- _Your instructions_: Each line below that contains the word "will" must be copied.

- _Stored items from a collection_:
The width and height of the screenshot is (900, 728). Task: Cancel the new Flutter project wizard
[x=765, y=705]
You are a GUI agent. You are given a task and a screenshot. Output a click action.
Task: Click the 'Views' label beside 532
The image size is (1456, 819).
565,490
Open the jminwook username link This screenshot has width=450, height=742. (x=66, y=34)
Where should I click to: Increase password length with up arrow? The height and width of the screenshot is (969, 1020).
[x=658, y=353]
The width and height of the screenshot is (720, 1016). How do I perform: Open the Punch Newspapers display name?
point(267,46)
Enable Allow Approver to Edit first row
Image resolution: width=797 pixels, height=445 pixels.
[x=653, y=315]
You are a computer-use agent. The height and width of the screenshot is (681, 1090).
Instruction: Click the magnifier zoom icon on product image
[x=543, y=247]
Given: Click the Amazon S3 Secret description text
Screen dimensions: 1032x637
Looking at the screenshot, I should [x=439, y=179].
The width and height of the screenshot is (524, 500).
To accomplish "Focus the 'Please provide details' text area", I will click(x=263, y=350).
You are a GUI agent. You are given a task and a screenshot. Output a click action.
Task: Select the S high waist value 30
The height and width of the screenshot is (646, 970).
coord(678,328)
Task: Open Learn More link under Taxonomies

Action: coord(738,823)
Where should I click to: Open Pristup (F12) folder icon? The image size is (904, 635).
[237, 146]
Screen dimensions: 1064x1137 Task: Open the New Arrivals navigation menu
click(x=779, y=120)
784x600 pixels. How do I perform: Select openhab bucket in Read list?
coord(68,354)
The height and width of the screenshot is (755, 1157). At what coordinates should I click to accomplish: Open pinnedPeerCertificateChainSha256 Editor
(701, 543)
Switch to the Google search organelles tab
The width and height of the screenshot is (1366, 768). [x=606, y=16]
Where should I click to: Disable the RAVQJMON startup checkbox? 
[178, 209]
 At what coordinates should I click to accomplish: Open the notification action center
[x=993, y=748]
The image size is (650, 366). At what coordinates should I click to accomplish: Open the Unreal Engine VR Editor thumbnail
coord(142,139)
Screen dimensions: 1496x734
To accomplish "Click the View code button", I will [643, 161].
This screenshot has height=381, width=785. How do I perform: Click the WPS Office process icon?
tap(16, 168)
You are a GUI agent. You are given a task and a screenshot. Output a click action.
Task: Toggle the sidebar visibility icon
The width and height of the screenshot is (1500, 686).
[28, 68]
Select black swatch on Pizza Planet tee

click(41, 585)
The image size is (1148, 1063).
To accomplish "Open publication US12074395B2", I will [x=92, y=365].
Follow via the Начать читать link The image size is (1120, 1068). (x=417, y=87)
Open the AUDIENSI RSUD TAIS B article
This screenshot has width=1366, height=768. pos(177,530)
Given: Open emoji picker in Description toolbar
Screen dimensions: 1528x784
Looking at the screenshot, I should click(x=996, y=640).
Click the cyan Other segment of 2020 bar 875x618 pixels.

- _Result of this exercise_:
To accomplish "Focus the 'Please provide details' text area", I will click(x=263, y=350).
To accomplish "Click the View code button", I will [643, 161].
To accomplish "Open publication US12074395B2", I will [x=92, y=365].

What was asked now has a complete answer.